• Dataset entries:
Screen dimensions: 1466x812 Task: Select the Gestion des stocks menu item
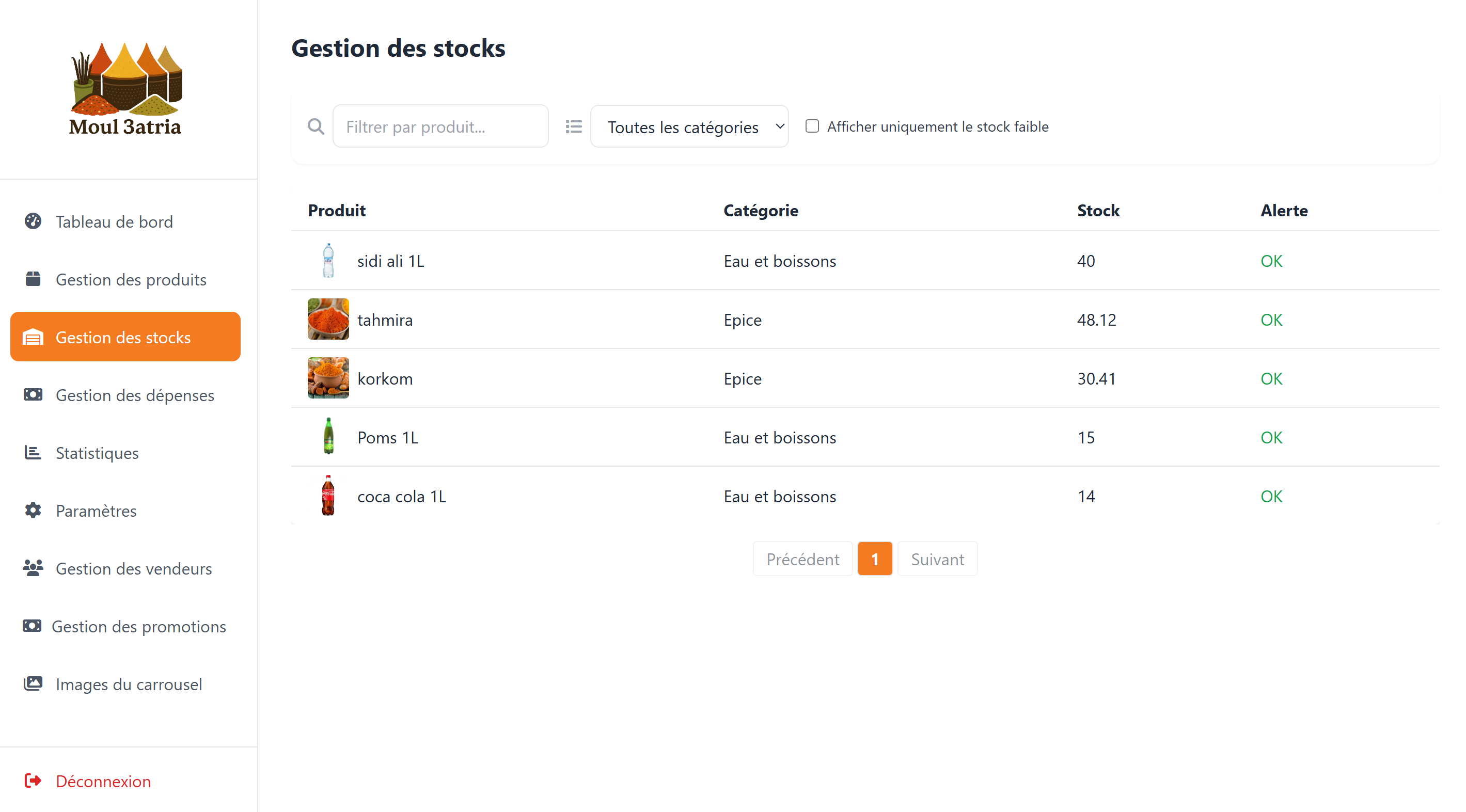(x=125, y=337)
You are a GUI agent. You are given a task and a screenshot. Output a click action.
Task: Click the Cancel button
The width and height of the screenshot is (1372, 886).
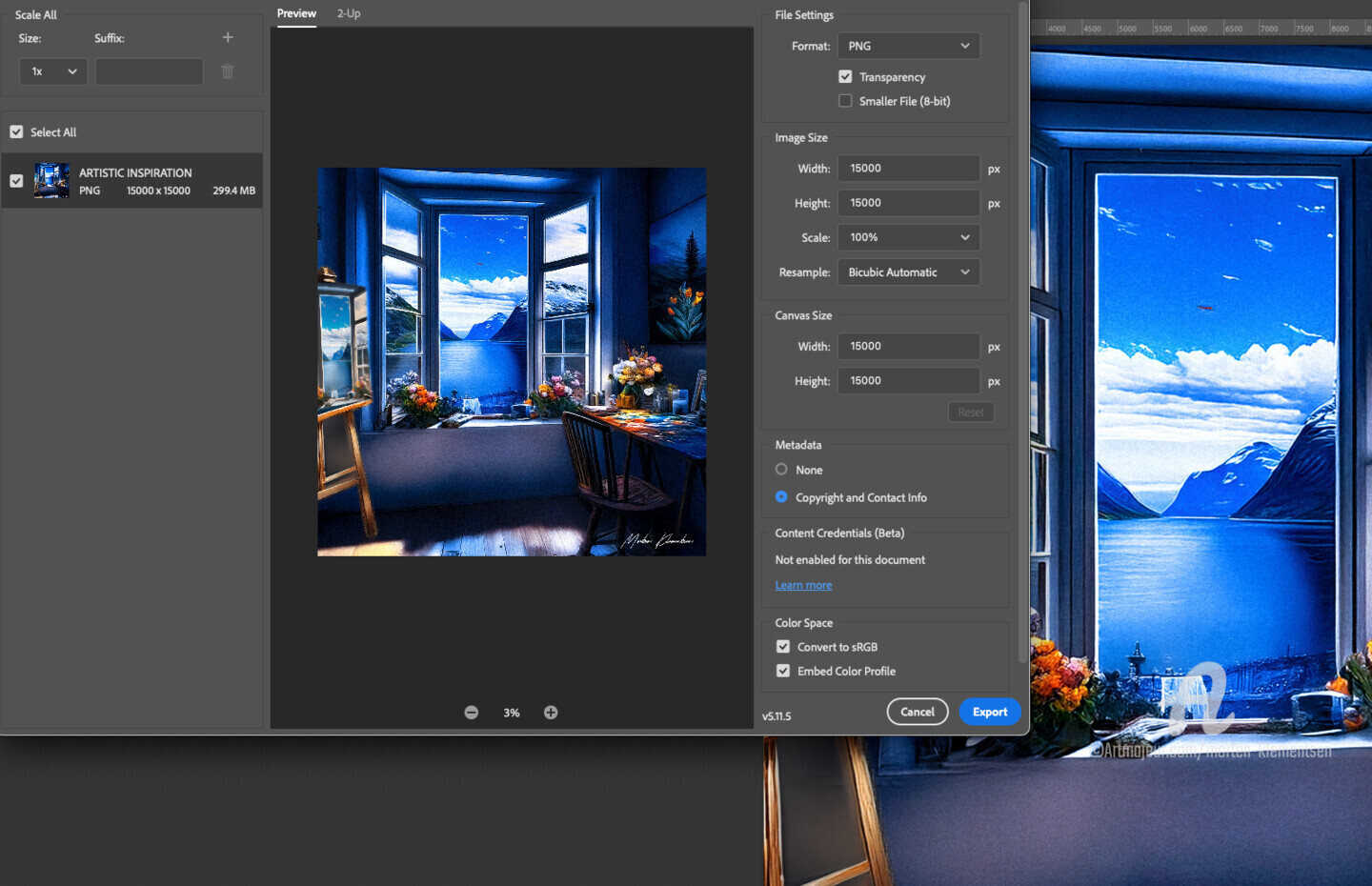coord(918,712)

• What is required:
This exercise asks for the data above to be given again exactly, without pictures.

• Answer to the problem:
Screen dimensions: 1466x812 Task: Select the Gestion des stocks menu item
(x=125, y=337)
You are a GUI agent. You are given a task and a screenshot. Output a click action.
Task: Click the Cancel button
The width and height of the screenshot is (1372, 886).
coord(918,712)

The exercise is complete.